⟨

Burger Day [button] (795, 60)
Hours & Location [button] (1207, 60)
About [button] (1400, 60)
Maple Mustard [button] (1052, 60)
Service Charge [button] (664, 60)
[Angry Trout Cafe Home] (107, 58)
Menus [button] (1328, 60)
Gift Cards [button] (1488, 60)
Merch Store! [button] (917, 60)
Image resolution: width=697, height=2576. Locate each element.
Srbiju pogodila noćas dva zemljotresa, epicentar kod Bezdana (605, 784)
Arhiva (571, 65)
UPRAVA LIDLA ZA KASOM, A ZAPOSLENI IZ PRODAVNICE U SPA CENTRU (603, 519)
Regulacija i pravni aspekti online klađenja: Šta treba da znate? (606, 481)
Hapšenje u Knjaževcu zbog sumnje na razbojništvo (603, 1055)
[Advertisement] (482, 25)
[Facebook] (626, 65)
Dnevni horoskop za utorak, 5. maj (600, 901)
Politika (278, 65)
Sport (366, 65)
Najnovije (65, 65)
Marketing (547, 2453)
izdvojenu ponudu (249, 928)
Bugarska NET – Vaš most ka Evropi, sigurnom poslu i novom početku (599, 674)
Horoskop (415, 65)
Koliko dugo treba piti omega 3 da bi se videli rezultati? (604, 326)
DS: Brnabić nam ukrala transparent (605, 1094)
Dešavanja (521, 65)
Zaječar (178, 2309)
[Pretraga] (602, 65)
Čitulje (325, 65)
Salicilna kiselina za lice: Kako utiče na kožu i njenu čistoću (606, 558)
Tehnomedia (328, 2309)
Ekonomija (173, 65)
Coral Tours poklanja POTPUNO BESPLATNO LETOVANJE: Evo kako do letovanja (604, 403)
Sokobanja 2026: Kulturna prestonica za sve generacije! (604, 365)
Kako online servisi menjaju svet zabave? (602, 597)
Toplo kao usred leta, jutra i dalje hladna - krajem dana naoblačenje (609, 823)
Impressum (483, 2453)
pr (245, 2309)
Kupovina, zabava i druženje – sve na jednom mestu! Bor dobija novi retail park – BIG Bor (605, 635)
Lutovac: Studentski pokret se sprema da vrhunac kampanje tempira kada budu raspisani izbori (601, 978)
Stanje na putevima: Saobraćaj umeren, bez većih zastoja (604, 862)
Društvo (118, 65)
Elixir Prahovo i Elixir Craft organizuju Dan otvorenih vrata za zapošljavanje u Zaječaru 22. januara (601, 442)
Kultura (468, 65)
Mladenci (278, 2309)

⟩

Write out the lines from the one containing "Merch Store! [button] (917, 60)" up to and including the one containing "izdvojenu ponudu (249, 928)", replacing "Najnovije" with "Najnovije vesti" and keeping everything else as is.

Merch Store! [button] (917, 60)
Image resolution: width=697, height=2576. Locate each element.
Srbiju pogodila noćas dva zemljotresa, epicentar kod Bezdana (605, 784)
Arhiva (571, 65)
UPRAVA LIDLA ZA KASOM, A ZAPOSLENI IZ PRODAVNICE U SPA CENTRU (603, 519)
Regulacija i pravni aspekti online klađenja: Šta treba da znate? (606, 481)
Hapšenje u Knjaževcu zbog sumnje na razbojništvo (603, 1055)
[Advertisement] (482, 25)
[Facebook] (626, 65)
Dnevni horoskop za utorak, 5. maj (600, 901)
Politika (278, 65)
Sport (366, 65)
Najnovije vesti (65, 65)
Marketing (547, 2453)
izdvojenu ponudu (249, 928)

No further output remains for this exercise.